31 OCTOBER 1891, Page 2

Mr. Fuller's reply showed that he really knew nothing in

detail about the matter, but was relying on the vague asser- tions of Mr. Goschen's Parliamentary critics,—whereupon Mr. Goschen exhibited Mr. Fuller's blunders in all their enormity as charges of the most baseless kind against the honesty of the Budget statement, founded on nothing better than pure hearsay. We can cite only a specimen of Mr. Fuller's eager blunders,—the singular ignorance of his charge as to the sum borrowed to increase the Navy :—" You say that I borrowed £20,000,000 for the purpose of strengthening the Navy, and used some of it to make a surplus ;' and you actually refer to the Naval Defence Act as your authority for that statement.
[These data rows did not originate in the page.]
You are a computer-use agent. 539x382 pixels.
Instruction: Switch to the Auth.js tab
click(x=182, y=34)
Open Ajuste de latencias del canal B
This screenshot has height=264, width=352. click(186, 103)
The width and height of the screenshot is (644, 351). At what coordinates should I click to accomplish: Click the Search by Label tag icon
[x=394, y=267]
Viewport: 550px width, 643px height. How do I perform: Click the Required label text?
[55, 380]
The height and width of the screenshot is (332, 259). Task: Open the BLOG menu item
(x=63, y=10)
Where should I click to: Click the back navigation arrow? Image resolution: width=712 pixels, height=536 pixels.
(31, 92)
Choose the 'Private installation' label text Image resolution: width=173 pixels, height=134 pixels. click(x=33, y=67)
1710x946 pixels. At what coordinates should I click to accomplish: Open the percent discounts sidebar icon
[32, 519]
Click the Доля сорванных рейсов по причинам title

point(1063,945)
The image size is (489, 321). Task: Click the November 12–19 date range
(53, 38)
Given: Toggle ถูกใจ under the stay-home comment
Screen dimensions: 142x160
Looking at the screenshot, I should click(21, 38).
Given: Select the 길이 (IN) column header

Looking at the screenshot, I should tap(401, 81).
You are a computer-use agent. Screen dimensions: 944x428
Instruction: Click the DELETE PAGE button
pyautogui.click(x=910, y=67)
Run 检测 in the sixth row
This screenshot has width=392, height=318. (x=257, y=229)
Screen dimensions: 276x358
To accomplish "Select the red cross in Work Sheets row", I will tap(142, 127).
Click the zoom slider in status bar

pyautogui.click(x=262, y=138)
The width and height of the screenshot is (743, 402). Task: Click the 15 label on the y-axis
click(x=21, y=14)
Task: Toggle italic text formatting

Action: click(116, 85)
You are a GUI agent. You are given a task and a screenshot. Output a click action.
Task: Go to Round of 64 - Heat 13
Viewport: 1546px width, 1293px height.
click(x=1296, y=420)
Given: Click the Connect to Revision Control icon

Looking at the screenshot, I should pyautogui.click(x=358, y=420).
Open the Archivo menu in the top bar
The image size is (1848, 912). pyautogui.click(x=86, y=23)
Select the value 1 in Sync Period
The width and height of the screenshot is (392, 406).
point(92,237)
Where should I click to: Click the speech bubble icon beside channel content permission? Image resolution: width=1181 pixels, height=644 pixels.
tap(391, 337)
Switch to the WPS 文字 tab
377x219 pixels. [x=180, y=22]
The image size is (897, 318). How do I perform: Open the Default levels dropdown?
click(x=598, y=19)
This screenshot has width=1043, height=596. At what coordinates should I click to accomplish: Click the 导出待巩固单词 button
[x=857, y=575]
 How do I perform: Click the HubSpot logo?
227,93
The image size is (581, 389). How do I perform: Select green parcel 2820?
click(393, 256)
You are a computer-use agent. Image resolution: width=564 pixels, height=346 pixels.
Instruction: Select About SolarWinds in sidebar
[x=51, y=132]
Clearly you can have done no more than read the title of the Act. It gave no authority whatever to borrow £20,000,000, but, with inexplicable recklessness, you not only point to the Act as if it authorised borrowing to that extent, but you also say that I have borrowed £20,000,000 under it. As a matter of fact, up to the end of the period you were reviewing, I had not borrowed £20,000,000 under it, but the modest sum of £696,000, as you would have seen stated in my Budget speech if you had read it." A man who makes blunders so gigantic in public controversy, on the strength only of his limitless ignorance of the very subject-matter of which he is talking, would not deserve notice were not , the constituencies almost or quite as ignorant as himself.